Adolescent Asian Immigrants Improve Their Good Health Habits Over Time; Latinos' Nutrition Grows Worse
December 5, 2006
The good health habits of adolescent Asian immigrants improve with each generation born in the United States, but health habits among adolescent Latino immigrants generally remain poor or become worse in succeeding generations, according to a RAND Corporation study issued today.
In a study of California adolescents, the nonprofit research organization found that behaviors designed to prevent health problems — such as engaging in physical activity and using bicycle helmets, seat belts and sunscreen — increased among the first two generations of Asians born in the United States. However, adoption of many of these same health habits remained relatively low among adolescent Latinos over generations, the study found.
While the nutritional habits of immigrant Latino teens were better than those of whites, those behaviors grew worse over time, according to the study published online by the American Journal of Public Health. The study will appear in a future print edition of the journal.
“The improvement we saw among Asian youth suggests public health messages are reaching this group,” said Dr. Michele L. Allen, lead author of the study. “But the trends we see among Latinos, particularly in bicycle helmet use, sunscreen use and nutrition, are troubling and suggest new efforts are needed to ensure the future wellbeing of these teens.”
In 2000, one in five children in the United States was an immigrant or born to immigrants, yet relatively little is know about the preventive health behaviors of this group, according to researchers.

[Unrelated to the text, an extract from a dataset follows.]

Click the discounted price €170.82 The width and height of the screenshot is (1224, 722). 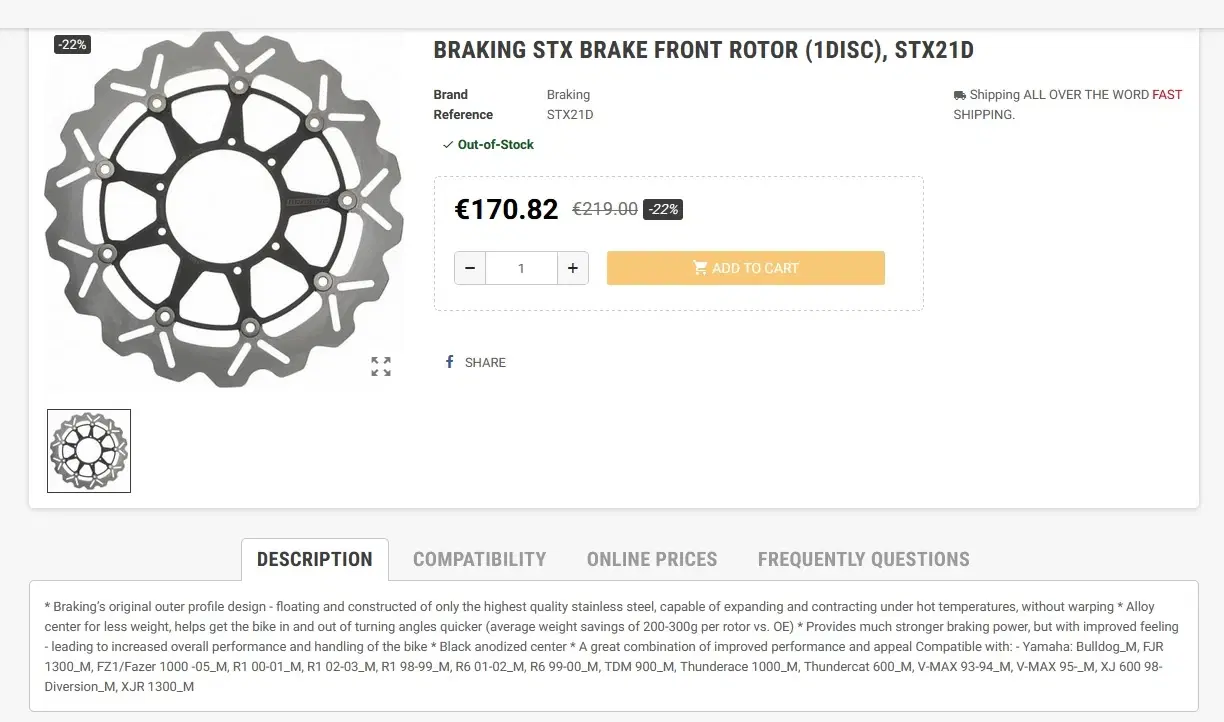click(x=506, y=209)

The RAND Health study is the first to compare an array of health habits across generations for adolescents from the nation's two largest immigrant groups.

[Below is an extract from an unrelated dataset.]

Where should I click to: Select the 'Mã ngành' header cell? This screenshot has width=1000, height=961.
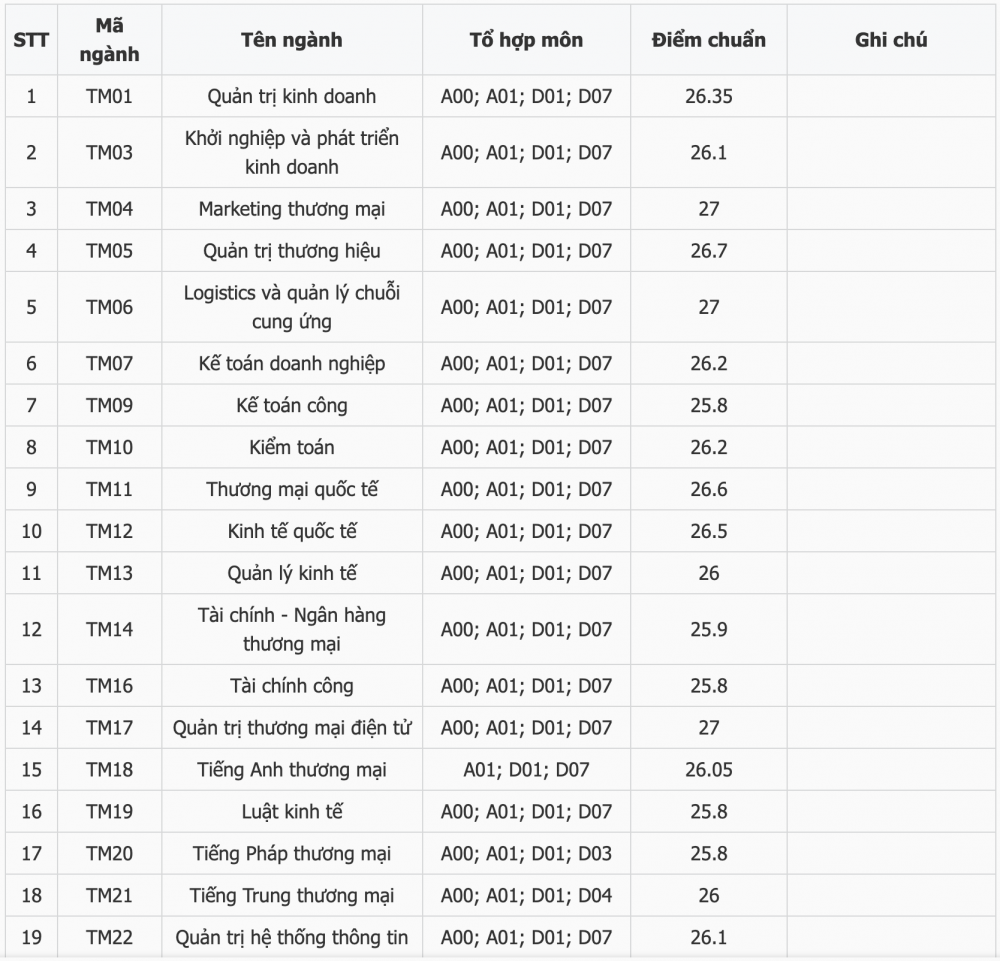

Researchers examined information from the 2001 California Health Interview Survey that asked 5,801 adolescents ages 12 to 17 years about their preventive health habits, including use of bicycle helmets and car seat belts, along with physical activity levels, television viewing, nutrition habits and other items.
The study compared the preventive health behaviors of adolescent Asian and Latino immigrants across three generations to the health habits reported by white adolescents.
Asians generally either maintained or improved their preventive health behaviors across generations, while Latinos showed either poorer preventive behaviors than whites or a worsening of behaviors across generations.
The first generation of Latino teens reported eating more fruits and vegetables, and drinking less soda than white teens. But by the third generation, that trend reversed with Latino teens reporting poorer nutrition habits than their white peers.
Researchers say the nutritional trends are particularly troubling because they may contribute to high rates of obesity seen among the Latino community. “We need more research to help us understand why successive generations appear to be eating a less healthy diet and how we can better support youth in adopting healthful behaviors,” said Dr. Mark Schuster, director of the UCLA/RAND Center for Adolescent Health Promotion and senior author of the report.
The study also found that while first-generation Asian teens reported lower use of bicycle helmets and seat belts and higher levels of television watching and video game playing than white peers, those differences disappeared over the first two generations born in the United States. Asian adolescents also either maintained or improved their better nutrition as compared with whites.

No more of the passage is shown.